On December 10, twenty-eight archaeologists, historians, and art historians gathered to discuss their current projects and to share expertise on both the subject matter and special challenges of working in the South Caucasus. Among them were five ISAW graduate students, two ISAW professors, one ISAW Visiting Research Scholar, and myself, an ISAW Research Associate. Other attendees came from NYU Washington Square, Cornell, CUNY Graduate Center, Johns Hopkins University, Manhattaville College, Harvard University, the University of Pennsylvania, William Patterson University, Widener University, Bryn Athyn College, Koç University and the Metropolitan Museum of Art.
Participants shared current research and projects in and about Armenia, Azerbaijan, and Georgia spanning time from the Paleolithic through Medieval times. Archaeological reports included news of the Lerik in Antiquity Archaeological project (LAAP), a new project in Azerbaijan, co-directed by Susannah Fishman, University of Pennsylvania, that focuses on Achaemenid times through the Late Antique, in a region between the Caspian Sea and the Iranian border, in a rugged landscape (see photo).

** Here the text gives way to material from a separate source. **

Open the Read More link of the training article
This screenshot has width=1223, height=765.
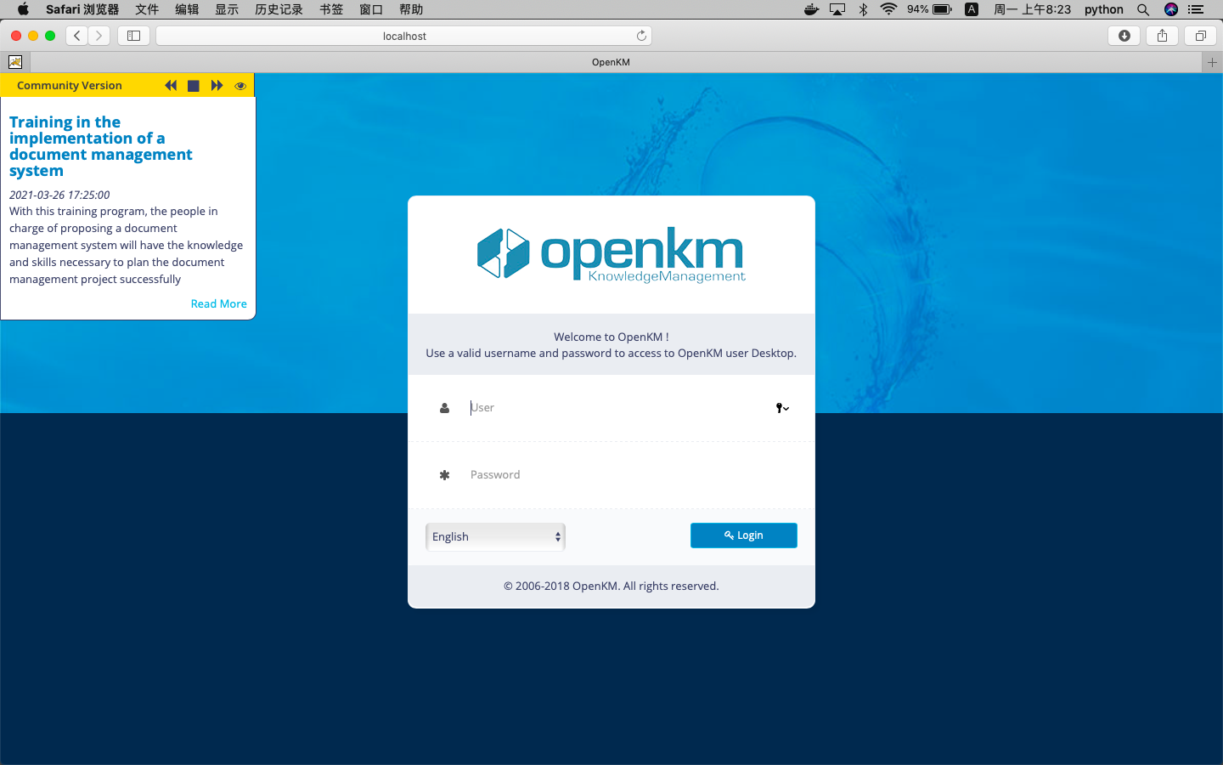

In survey and test trenches, they have uncovered evidence of structures that are contemporary with a nearby cemetery being excavated by their Azerbaijani colleagues.
Landscape in the region of Lerik, Azerbaijan. Photo by Selin Nugent
ISAW Visiting Research Scholar Alan Greene co-directs the Kasakh Valley Archaeological Survey (KVAS) in Armenia. KVAS is performing pedestrian and aerial survey across 200 sq km of the upper river valley in order to establish the settlement and burial patterns from the Paleolithic through recent times. Evidence retrieved and recorded this past summer included, on the early side, a beautiful black obsidian Acheulian hand axe and on the later end remnants of Bronze Age occupation sites and Soviet period land transformations.

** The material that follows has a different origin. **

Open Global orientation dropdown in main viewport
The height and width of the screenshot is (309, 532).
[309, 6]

Nat Erb-Satullo, Fellow, Department of Anthropology, Harvard University, directs a field project in Eastern Georgia, the Archaeological Research in Kvemo Kartli (ARKK) Project, an excavation and survey project in a region with metal ore sources, the use of which is a focus of the project.
The survey has identifed a variety of settlement sites, including Kavakh Tepe, a Late Bronze/Early Iron Age fortress. This site and others found by the ARKK team share characteristics of fortresses identified by Project ArAGATS (see above), a graphic illustration that the modern borders of the countries of the South Caucasus do not correspond to prehistoric cultural horizons.
Archaeologists from Project ArAGATS' 2016 Kasakh Valley Archaeological Survey (KVAS) traverse one of the many volcanic ridges in the eastern foothills of Mt. Aragats. The survey team can be made out at left, center, and right at the top of the ridge.” Photo courtesy of Alan Greene.
I can’t include in this short post summaries of all of the presentations made, but they ranged from archaeological science (paleoclimate reconstruction in Armenia and DNA studies in Georgia) to the historical (Sasanian Caucasia) and the art historical (a forthcoming exhibition about Armenia at the Metropolitan Museum of Art that will open in September 2018).
All presentations stimulated active discussion and exchange, furthering everyone’s research goals -- the ultimate benefit of the opportunity to gather at ISAW for the Colloquium.
Nat Erb-Satullo (left) and Georgian colleague Dmitri Jachvliani (right) mapping the newly discovered fortress site of Kavakh Tepe with a total station. Photo courtesy of Nat Erb-Satullo.